#### TEXT PASSAGE ####

Photo: Diane Smutny/Harper College
The head of one of the Chicago area’s largest companies wants fellow CEOs to partner more with community colleges to address a growing gap between workforce skills and the labor needs of businesses.
At a meeting last week at Harper College (Illinois) with its trustees and foundation board members, Motorola Solutions Chairman and CEO Greg Brown said companies like his are finding it increasingly difficult to match job openings with workers possessing technical and communication skills. Closer corporate involvement with community college students can help, he added.
“We have to show students a path, connect the dots and show them how to get from here to there,” Brown said. “Students need to know that if they complete a degree or certificate, what’s on the other end. What does it look like? Harper and other community colleges will play a critical role in making that happen.”

####

= YOUR TASKS =
1. In the text about Motorola Solutions' CEO, at which college was the meeting held?
2. Give the passage of the Motorola Solutions text between "Photo: Diane Smutny/Harper" and "needs of businesses.", inclusive, substituting "employee abilities" for "workforce skills".

#### EXTRACTED MATERIAL ####

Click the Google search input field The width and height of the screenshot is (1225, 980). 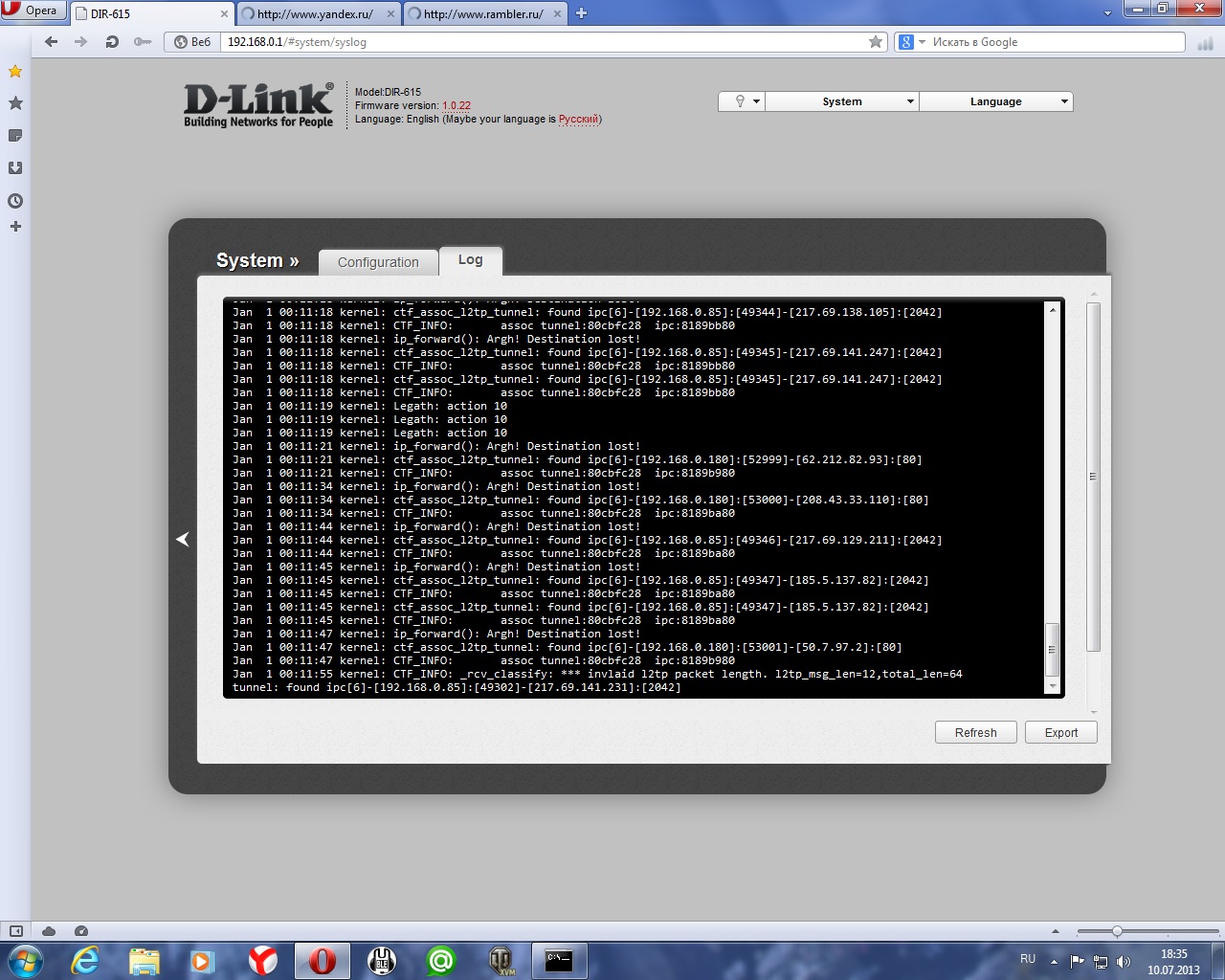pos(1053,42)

####
#### EXTRACTED MATERIAL ####

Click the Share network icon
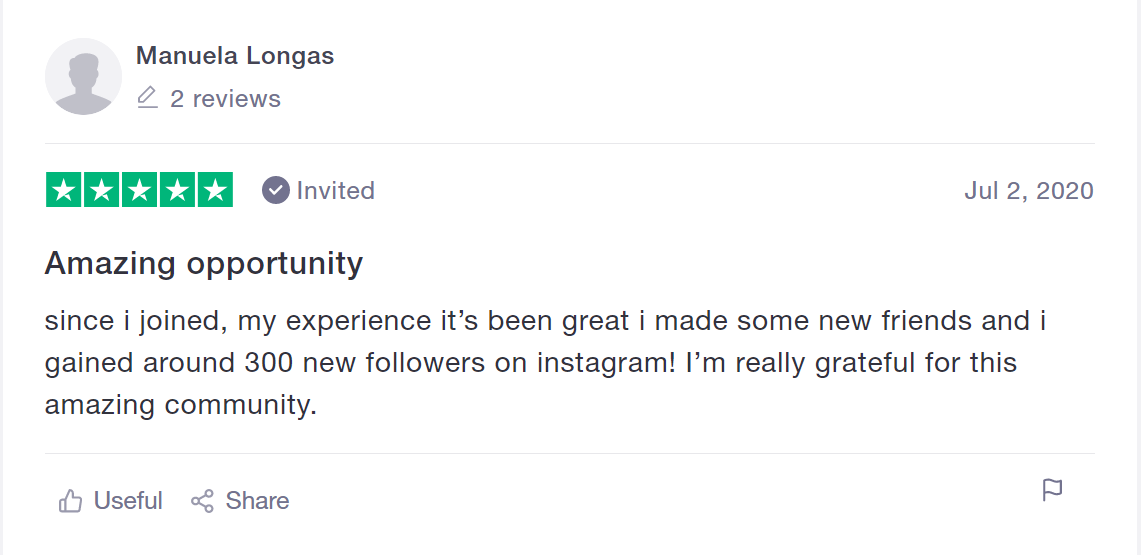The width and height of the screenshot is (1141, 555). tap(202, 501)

####

= TASK-BY-TASK RESULTS =
1. Harper College (Illinois)

2.
Photo: Diane Smutny/Harper College
The head of one of the Chicago area’s largest companies wants fellow CEOs to partner more with community colleges to address a growing gap between employee abilities and the labor needs of businesses.